Vejam Bem

package XML::DT;


BEGIN{
 use XML::Parser;
 use Exporter ();
 use vars qw($c %v $q @dtcontext @dtatributes );
 eval "use bytes";
 if (my $m = $INC{"bytes.pm"}) {require bytes; import bytes;}         
 @ISA=qw(Exporter);
 @EXPORT=qw(dt dtstring inctxt ctxt mkdtskel mkdtdskel toxml MMAPON $c %v $q 
         @dtcontext @dtatributes );
 $VERSION = '0.16';
}

=head1 NAME

XML::DT - a package for down translation of XML to strings

=head1 SYNOPSIS

    use XML::DT;

    %xml=( 'music'    => sub{"Music from: $c\n"},
           'lyrics'   => sub{"Lyrics from:$c\n (the value of attribute
                               IN is:$v{IN}\n)"},
           'title'    => sub{ uc($c) },
           '-default' => sub{"$q:$c"},
           '-outputenc' => 'ISO-8859-1');
    
    print dt($filename,%xml);

    print dtstring("<arq>
                    <title>Vejam Bem</title>
                    <music>Zeca Afonso</music>
                    </arq>",%xml);

    inctxt('music/lyrics')
    inctxt('music.*')

    ctxt(1)       /* the father element */

    mkdtskel($file)
    mkdtdskel($file)

=head1 DESCRIPTION

This module processes XML files with an approach similar to OMNIMARK.

Down translation function C<dt> receives a filename and a set of expressions
(functions) defining the processing and associated values for each element.

C<dtstring> is similar but takes input from a string instead of a file.

=head2 C<inctxt> function

C<inctxt(pattern)> is true if the actual element path matches the provided 
pattern.
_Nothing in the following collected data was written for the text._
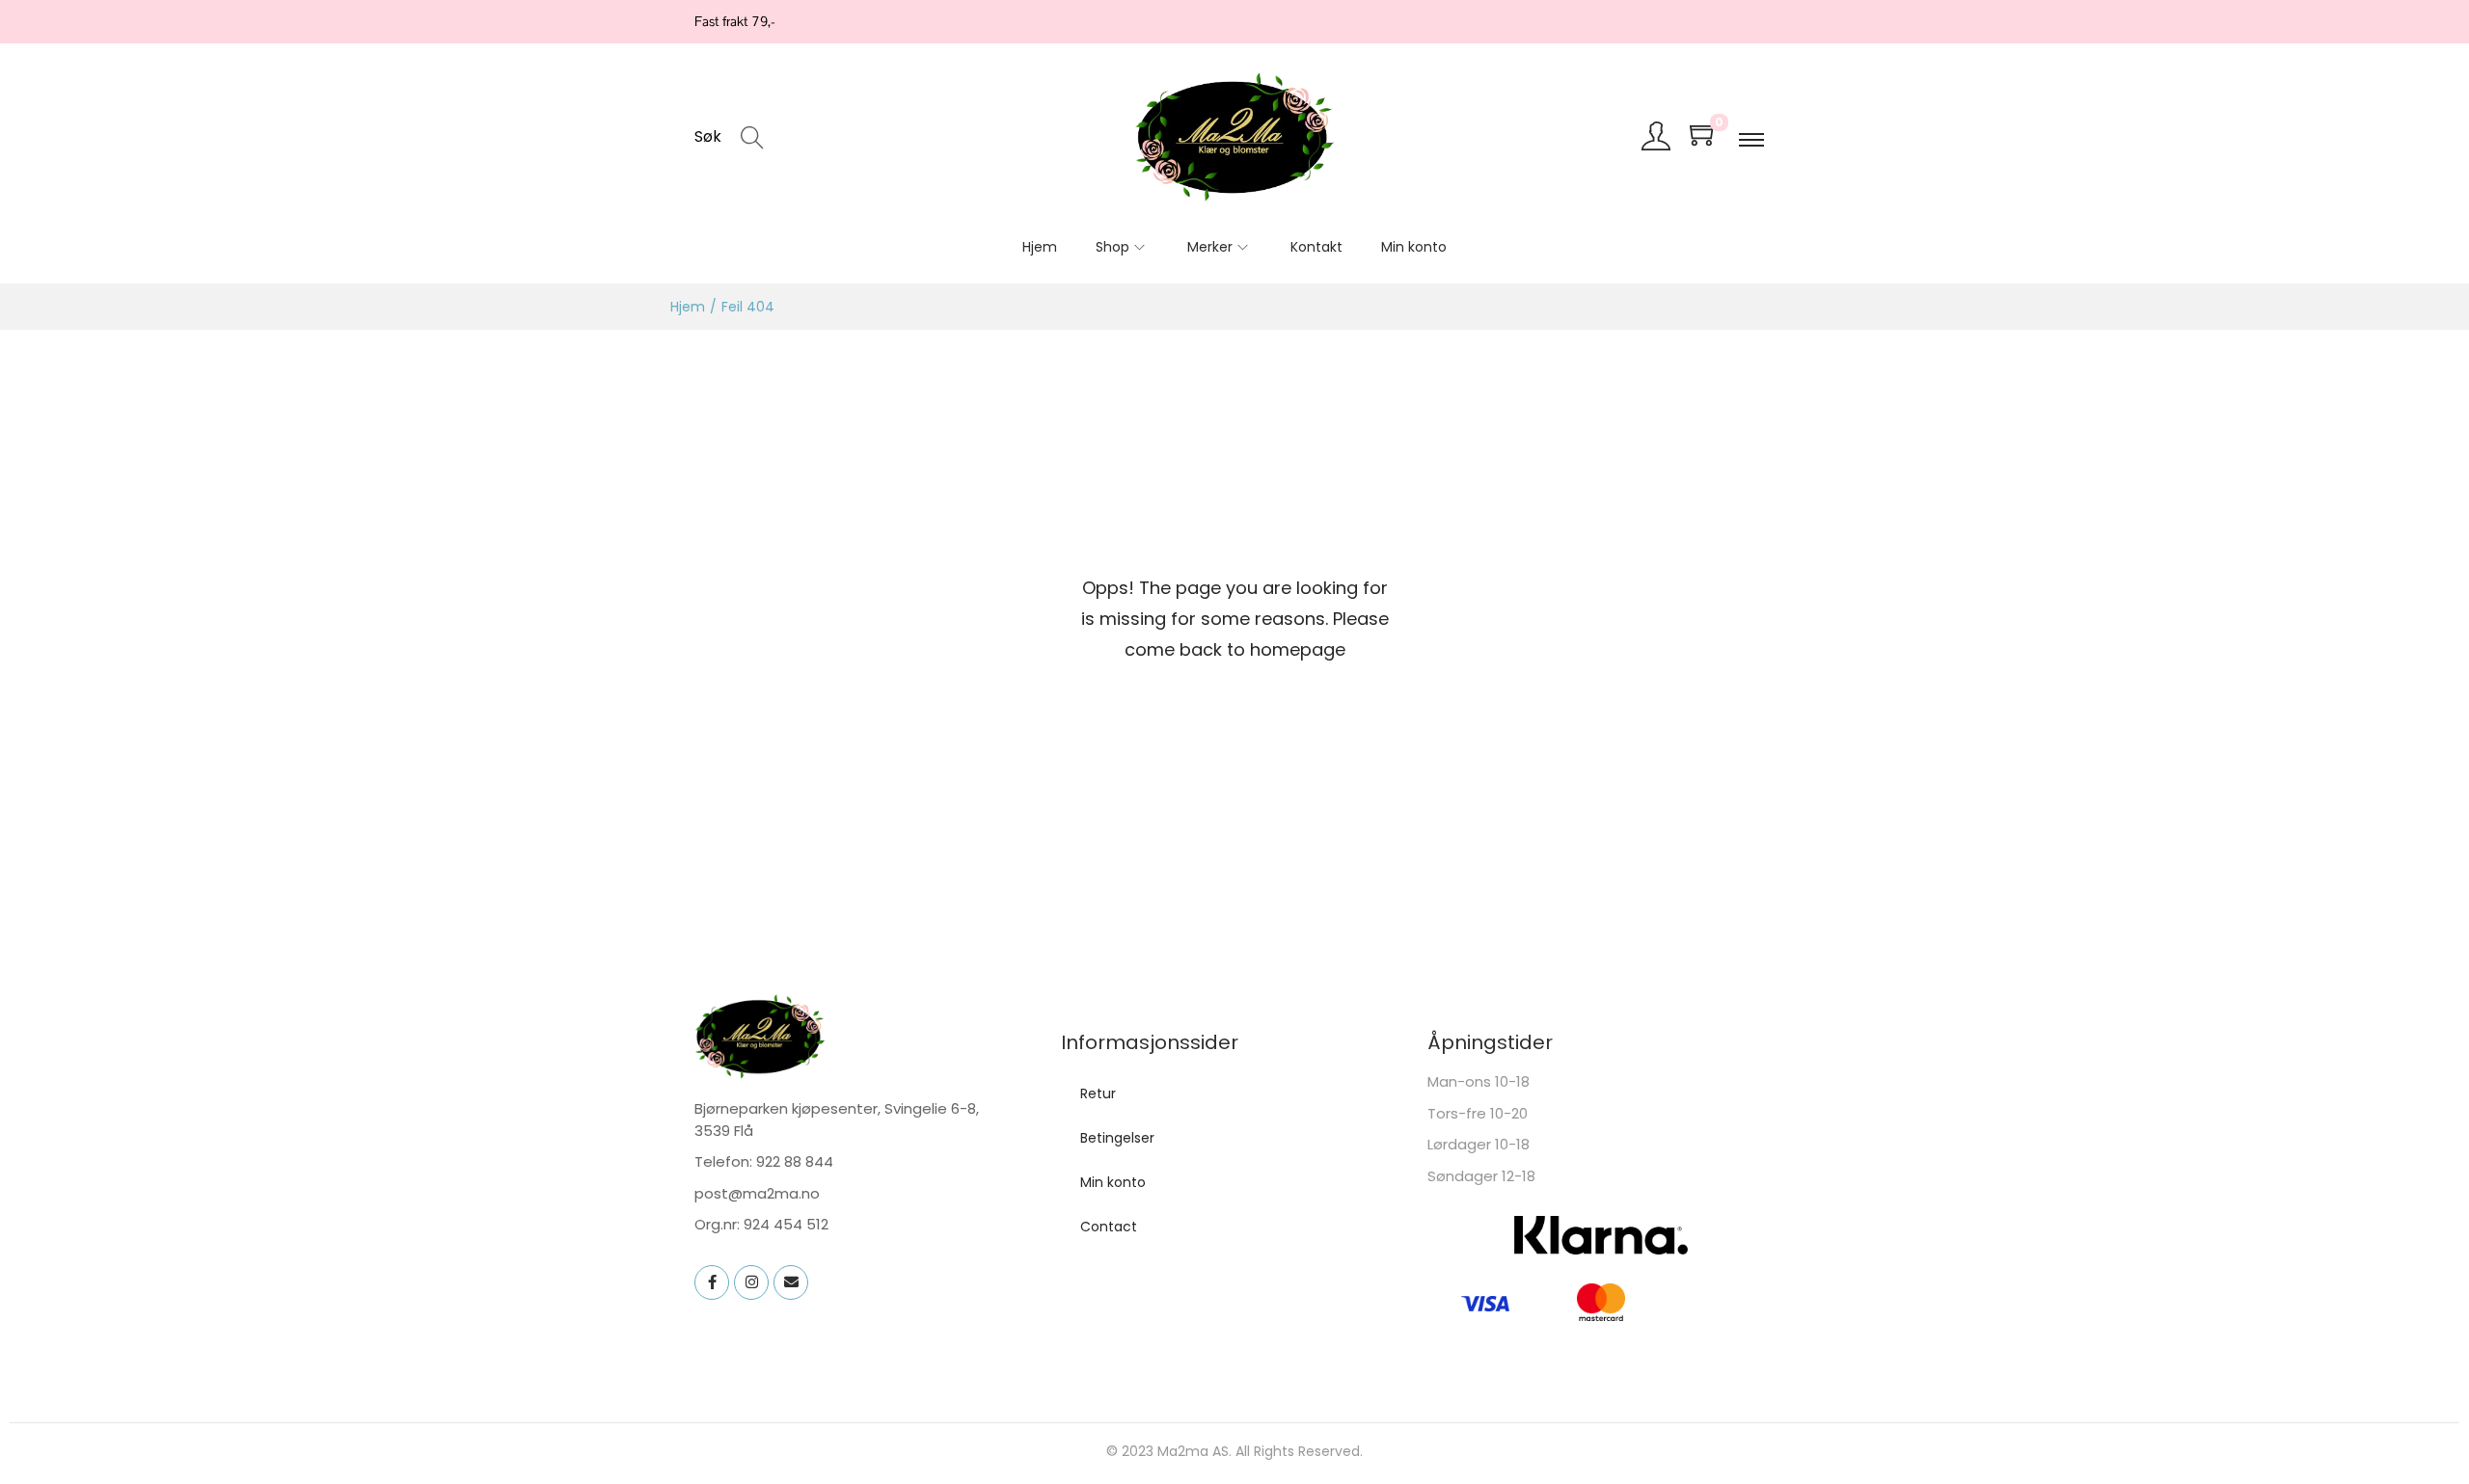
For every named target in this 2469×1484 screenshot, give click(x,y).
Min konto (1113, 1182)
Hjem (687, 306)
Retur (1098, 1093)
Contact (1108, 1226)
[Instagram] (751, 1282)
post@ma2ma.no (757, 1193)
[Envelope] (790, 1282)
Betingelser (1117, 1137)
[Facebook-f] (711, 1282)
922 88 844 (794, 1161)
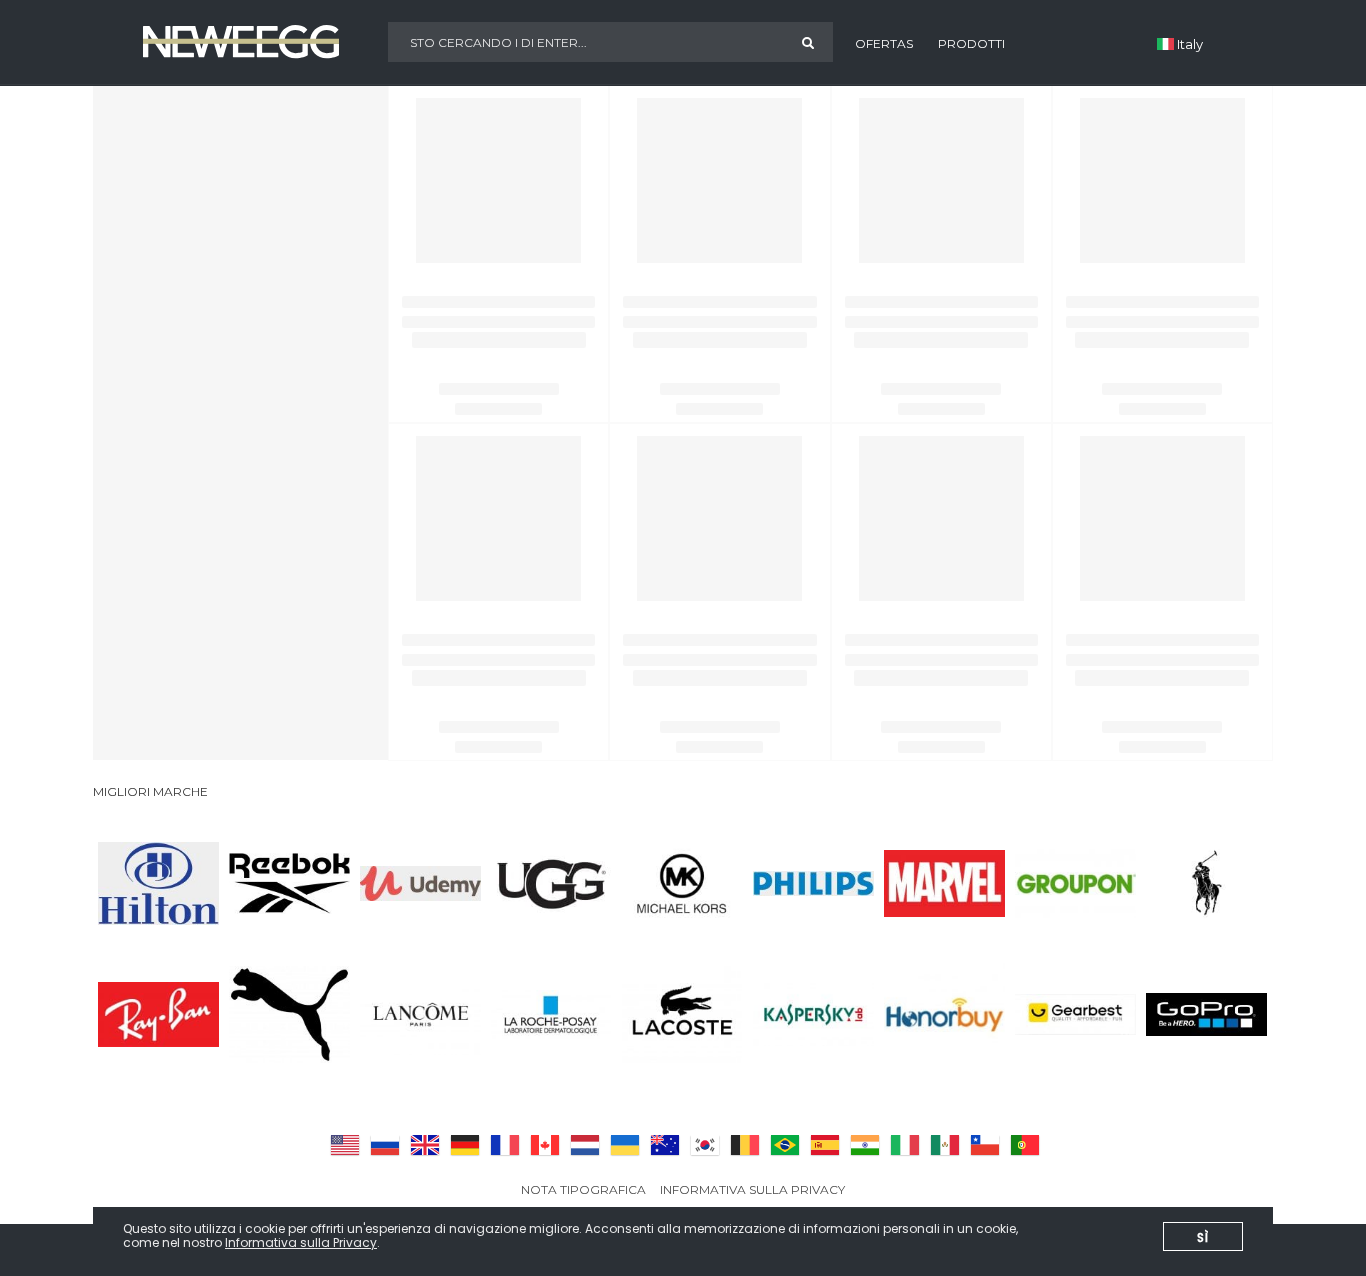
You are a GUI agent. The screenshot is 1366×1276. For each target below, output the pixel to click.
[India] (863, 1145)
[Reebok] (289, 883)
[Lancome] (420, 1014)
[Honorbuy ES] (944, 1014)
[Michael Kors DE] (682, 883)
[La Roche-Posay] (551, 1014)
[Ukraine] (623, 1145)
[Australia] (663, 1145)
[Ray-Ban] (158, 1014)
This function is meant to be used in the element functions in order
to achieve context dependent processing. 

=head2 User provided element processing functions

The user must provide an HASH with a function for each element,
that computes element output. Functions can use the element name C<$q>, 
the element content C<$c> and the attribute values hash C<%v>. 

All those global variables are defined in C<$CALLER::>.

Each time an element is find the associated function is called.

Content is calculated by concatenation of element contents strings and
interior elements return values.

=head2 C<-default> function

When a element has no associated function, the function associated with 
C<-default> called. If no C<-default> function is defined the default function 
returns a XML like string for the element.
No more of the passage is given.